Each line of the material below is to be given again exactly.

Start of SUPPLIED DATA

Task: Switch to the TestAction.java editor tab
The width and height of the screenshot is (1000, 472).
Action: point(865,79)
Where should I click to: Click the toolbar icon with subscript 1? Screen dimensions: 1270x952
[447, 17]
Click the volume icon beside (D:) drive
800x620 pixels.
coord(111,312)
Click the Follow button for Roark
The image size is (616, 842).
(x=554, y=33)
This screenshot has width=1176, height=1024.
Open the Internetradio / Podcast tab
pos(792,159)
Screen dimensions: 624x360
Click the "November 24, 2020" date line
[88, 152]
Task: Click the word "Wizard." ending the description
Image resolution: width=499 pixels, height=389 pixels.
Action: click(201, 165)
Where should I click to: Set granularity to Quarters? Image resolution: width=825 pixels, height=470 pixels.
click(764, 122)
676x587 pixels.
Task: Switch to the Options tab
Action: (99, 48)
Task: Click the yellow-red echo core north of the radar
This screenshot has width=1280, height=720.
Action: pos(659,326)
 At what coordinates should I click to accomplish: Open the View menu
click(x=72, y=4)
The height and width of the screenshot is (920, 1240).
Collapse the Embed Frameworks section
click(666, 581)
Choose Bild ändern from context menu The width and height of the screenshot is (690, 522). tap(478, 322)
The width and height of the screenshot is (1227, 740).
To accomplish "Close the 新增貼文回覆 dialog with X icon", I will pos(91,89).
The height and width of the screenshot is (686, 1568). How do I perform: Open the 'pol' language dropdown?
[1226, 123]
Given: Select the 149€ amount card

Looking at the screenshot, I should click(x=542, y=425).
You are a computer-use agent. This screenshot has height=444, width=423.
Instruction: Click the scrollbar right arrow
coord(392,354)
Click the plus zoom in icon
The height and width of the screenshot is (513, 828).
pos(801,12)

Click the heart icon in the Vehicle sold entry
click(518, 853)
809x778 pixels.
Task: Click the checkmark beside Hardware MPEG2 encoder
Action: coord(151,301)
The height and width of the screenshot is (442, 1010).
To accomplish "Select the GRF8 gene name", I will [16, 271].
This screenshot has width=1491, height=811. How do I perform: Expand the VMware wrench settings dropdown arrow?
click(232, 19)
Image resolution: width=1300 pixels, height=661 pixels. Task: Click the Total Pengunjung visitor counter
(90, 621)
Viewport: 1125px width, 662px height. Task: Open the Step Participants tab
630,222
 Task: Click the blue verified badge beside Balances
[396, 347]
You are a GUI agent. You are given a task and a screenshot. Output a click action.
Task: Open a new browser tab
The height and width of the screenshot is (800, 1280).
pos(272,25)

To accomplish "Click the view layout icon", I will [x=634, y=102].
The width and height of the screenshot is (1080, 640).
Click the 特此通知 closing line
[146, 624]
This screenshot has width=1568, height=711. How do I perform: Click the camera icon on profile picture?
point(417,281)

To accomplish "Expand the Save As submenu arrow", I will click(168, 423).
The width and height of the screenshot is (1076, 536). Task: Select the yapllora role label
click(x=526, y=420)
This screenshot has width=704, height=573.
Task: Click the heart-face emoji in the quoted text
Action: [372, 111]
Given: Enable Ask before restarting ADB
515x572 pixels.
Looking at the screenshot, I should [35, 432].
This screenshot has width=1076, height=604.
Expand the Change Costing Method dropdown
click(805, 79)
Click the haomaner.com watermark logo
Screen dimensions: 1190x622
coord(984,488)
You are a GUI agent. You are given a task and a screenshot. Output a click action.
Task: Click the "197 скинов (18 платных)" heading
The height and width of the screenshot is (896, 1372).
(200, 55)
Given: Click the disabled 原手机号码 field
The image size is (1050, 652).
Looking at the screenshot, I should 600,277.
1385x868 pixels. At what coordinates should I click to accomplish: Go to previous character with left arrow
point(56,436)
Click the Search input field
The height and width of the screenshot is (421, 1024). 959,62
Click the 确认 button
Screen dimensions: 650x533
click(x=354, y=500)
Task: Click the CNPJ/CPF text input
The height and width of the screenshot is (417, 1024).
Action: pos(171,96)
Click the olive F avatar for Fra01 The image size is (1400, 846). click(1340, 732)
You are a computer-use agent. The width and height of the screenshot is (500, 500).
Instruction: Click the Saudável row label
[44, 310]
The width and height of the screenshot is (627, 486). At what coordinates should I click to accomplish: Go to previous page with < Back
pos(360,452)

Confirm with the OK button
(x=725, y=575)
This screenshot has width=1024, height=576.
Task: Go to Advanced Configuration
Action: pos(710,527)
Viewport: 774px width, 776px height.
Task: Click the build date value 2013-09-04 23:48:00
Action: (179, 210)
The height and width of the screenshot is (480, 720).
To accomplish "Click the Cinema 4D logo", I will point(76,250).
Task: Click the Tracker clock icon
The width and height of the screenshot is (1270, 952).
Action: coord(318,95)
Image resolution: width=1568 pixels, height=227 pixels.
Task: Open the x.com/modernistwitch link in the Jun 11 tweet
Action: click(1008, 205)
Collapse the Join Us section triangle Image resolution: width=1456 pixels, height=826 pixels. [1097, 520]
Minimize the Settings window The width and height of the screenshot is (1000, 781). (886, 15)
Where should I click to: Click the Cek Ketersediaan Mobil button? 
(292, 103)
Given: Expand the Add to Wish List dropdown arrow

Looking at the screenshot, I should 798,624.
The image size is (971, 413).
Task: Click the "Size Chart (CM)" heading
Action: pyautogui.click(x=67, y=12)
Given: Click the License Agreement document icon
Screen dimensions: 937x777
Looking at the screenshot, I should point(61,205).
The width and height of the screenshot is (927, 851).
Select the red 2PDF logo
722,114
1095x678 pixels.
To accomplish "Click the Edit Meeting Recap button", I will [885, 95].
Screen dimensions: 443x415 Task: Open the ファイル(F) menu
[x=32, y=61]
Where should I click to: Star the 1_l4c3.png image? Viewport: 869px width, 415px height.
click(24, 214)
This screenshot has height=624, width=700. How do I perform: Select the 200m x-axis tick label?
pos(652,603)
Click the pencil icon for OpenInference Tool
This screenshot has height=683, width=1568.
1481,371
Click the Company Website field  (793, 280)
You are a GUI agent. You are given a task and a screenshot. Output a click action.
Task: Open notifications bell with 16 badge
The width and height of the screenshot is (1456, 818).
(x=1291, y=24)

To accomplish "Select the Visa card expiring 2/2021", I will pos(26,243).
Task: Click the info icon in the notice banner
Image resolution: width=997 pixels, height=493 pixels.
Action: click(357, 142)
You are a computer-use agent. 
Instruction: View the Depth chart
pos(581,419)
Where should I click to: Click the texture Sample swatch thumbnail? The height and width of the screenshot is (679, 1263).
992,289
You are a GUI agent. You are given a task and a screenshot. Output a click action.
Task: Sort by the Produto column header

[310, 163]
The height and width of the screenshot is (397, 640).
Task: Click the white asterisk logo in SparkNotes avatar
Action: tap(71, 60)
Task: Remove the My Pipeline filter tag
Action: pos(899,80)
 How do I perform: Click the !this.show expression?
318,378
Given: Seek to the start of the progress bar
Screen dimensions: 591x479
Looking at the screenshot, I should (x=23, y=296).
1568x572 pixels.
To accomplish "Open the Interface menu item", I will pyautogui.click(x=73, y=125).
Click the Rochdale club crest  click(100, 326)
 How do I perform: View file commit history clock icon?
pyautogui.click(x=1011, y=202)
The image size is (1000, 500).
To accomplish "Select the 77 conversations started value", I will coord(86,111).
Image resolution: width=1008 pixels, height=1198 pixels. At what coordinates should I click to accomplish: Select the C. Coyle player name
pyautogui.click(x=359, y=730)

End of SUPPLIED DATA

(REPLY):
Task: Switch to the TestAction.java editor tab
The width and height of the screenshot is (1000, 472).
Action: point(865,79)
Where should I click to: Click the toolbar icon with subscript 1? Screen dimensions: 1270x952
[447, 17]
Click the volume icon beside (D:) drive
800x620 pixels.
coord(111,312)
Click the Follow button for Roark
The image size is (616, 842).
(x=554, y=33)
This screenshot has width=1176, height=1024.
Open the Internetradio / Podcast tab
pos(792,159)
Screen dimensions: 624x360
Click the "November 24, 2020" date line
[88, 152]
Task: Click the word "Wizard." ending the description
Image resolution: width=499 pixels, height=389 pixels.
Action: click(201, 165)
Where should I click to: Set granularity to Quarters? Image resolution: width=825 pixels, height=470 pixels.
click(764, 122)
676x587 pixels.
Task: Switch to the Options tab
Action: (99, 48)
Task: Click the yellow-red echo core north of the radar
This screenshot has width=1280, height=720.
Action: pos(659,326)
 At what coordinates should I click to accomplish: Open the View menu
click(x=72, y=4)
The height and width of the screenshot is (920, 1240).
Collapse the Embed Frameworks section
click(666, 581)
Choose Bild ändern from context menu The width and height of the screenshot is (690, 522). tap(478, 322)
The width and height of the screenshot is (1227, 740).
To accomplish "Close the 新增貼文回覆 dialog with X icon", I will pos(91,89).
The height and width of the screenshot is (686, 1568). How do I perform: Open the 'pol' language dropdown?
[1226, 123]
Given: Select the 149€ amount card

Looking at the screenshot, I should click(x=542, y=425).
You are a computer-use agent. This screenshot has height=444, width=423.
Instruction: Click the scrollbar right arrow
coord(392,354)
Click the plus zoom in icon
The height and width of the screenshot is (513, 828).
pos(801,12)

Click the heart icon in the Vehicle sold entry
click(518, 853)
809x778 pixels.
Task: Click the checkmark beside Hardware MPEG2 encoder
Action: coord(151,301)
The height and width of the screenshot is (442, 1010).
To accomplish "Select the GRF8 gene name", I will [16, 271].
This screenshot has width=1491, height=811. How do I perform: Expand the VMware wrench settings dropdown arrow?
click(232, 19)
Image resolution: width=1300 pixels, height=661 pixels. Task: Click the Total Pengunjung visitor counter
(90, 621)
Viewport: 1125px width, 662px height. Task: Open the Step Participants tab
630,222
 Task: Click the blue verified badge beside Balances
[396, 347]
You are a GUI agent. You are given a task and a screenshot. Output a click action.
Task: Open a new browser tab
The height and width of the screenshot is (800, 1280).
pos(272,25)

To accomplish "Click the view layout icon", I will [x=634, y=102].
The width and height of the screenshot is (1080, 640).
Click the 特此通知 closing line
[146, 624]
This screenshot has width=1568, height=711. How do I perform: Click the camera icon on profile picture?
point(417,281)

To accomplish "Expand the Save As submenu arrow", I will click(168, 423).
The width and height of the screenshot is (1076, 536). Task: Select the yapllora role label
click(x=526, y=420)
This screenshot has width=704, height=573.
Task: Click the heart-face emoji in the quoted text
Action: [372, 111]
Given: Enable Ask before restarting ADB
515x572 pixels.
Looking at the screenshot, I should [35, 432].
This screenshot has width=1076, height=604.
Expand the Change Costing Method dropdown
click(805, 79)
Click the haomaner.com watermark logo
Screen dimensions: 1190x622
coord(984,488)
You are a GUI agent. You are given a task and a screenshot. Output a click action.
Task: Click the "197 скинов (18 платных)" heading
The height and width of the screenshot is (896, 1372).
(200, 55)
Given: Click the disabled 原手机号码 field
The image size is (1050, 652).
Looking at the screenshot, I should 600,277.
1385x868 pixels. At what coordinates should I click to accomplish: Go to previous character with left arrow
point(56,436)
Click the Search input field
The height and width of the screenshot is (421, 1024). 959,62
Click the 确认 button
Screen dimensions: 650x533
click(x=354, y=500)
Task: Click the CNPJ/CPF text input
The height and width of the screenshot is (417, 1024).
Action: pos(171,96)
Click the olive F avatar for Fra01 The image size is (1400, 846). click(1340, 732)
You are a computer-use agent. The width and height of the screenshot is (500, 500).
Instruction: Click the Saudável row label
[44, 310]
The width and height of the screenshot is (627, 486). At what coordinates should I click to accomplish: Go to previous page with < Back
pos(360,452)

Confirm with the OK button
(x=725, y=575)
This screenshot has width=1024, height=576.
Task: Go to Advanced Configuration
Action: pos(710,527)
Viewport: 774px width, 776px height.
Task: Click the build date value 2013-09-04 23:48:00
Action: (179, 210)
The height and width of the screenshot is (480, 720).
To accomplish "Click the Cinema 4D logo", I will point(76,250).
Task: Click the Tracker clock icon
The width and height of the screenshot is (1270, 952).
Action: coord(318,95)
Image resolution: width=1568 pixels, height=227 pixels.
Task: Open the x.com/modernistwitch link in the Jun 11 tweet
Action: click(1008, 205)
Collapse the Join Us section triangle Image resolution: width=1456 pixels, height=826 pixels. [1097, 520]
Minimize the Settings window The width and height of the screenshot is (1000, 781). (886, 15)
Where should I click to: Click the Cek Ketersediaan Mobil button? 
(292, 103)
Given: Expand the Add to Wish List dropdown arrow

Looking at the screenshot, I should 798,624.
The image size is (971, 413).
Task: Click the "Size Chart (CM)" heading
Action: pyautogui.click(x=67, y=12)
Given: Click the License Agreement document icon
Screen dimensions: 937x777
Looking at the screenshot, I should point(61,205).
The width and height of the screenshot is (927, 851).
Select the red 2PDF logo
722,114
1095x678 pixels.
To accomplish "Click the Edit Meeting Recap button", I will [885, 95].
Screen dimensions: 443x415 Task: Open the ファイル(F) menu
[x=32, y=61]
Where should I click to: Star the 1_l4c3.png image? Viewport: 869px width, 415px height.
click(24, 214)
This screenshot has height=624, width=700. How do I perform: Select the 200m x-axis tick label?
pos(652,603)
Click the pencil icon for OpenInference Tool
This screenshot has height=683, width=1568.
1481,371
Click the Company Website field  (793, 280)
You are a GUI agent. You are given a task and a screenshot. Output a click action.
Task: Open notifications bell with 16 badge
The width and height of the screenshot is (1456, 818).
(x=1291, y=24)

To accomplish "Select the Visa card expiring 2/2021", I will pos(26,243).
Task: Click the info icon in the notice banner
Image resolution: width=997 pixels, height=493 pixels.
Action: click(357, 142)
You are a computer-use agent. 
Instruction: View the Depth chart
pos(581,419)
Where should I click to: Click the texture Sample swatch thumbnail? The height and width of the screenshot is (679, 1263).
992,289
You are a GUI agent. You are given a task and a screenshot. Output a click action.
Task: Sort by the Produto column header

[310, 163]
The height and width of the screenshot is (397, 640).
Task: Click the white asterisk logo in SparkNotes avatar
Action: tap(71, 60)
Task: Remove the My Pipeline filter tag
Action: pos(899,80)
 How do I perform: Click the !this.show expression?
318,378
Given: Seek to the start of the progress bar
Screen dimensions: 591x479
Looking at the screenshot, I should (x=23, y=296).
1568x572 pixels.
To accomplish "Open the Interface menu item", I will pyautogui.click(x=73, y=125).
Click the Rochdale club crest  click(100, 326)
 How do I perform: View file commit history clock icon?
pyautogui.click(x=1011, y=202)
The image size is (1000, 500).
To accomplish "Select the 77 conversations started value", I will coord(86,111).
Image resolution: width=1008 pixels, height=1198 pixels. At what coordinates should I click to accomplish: Select the C. Coyle player name
pyautogui.click(x=359, y=730)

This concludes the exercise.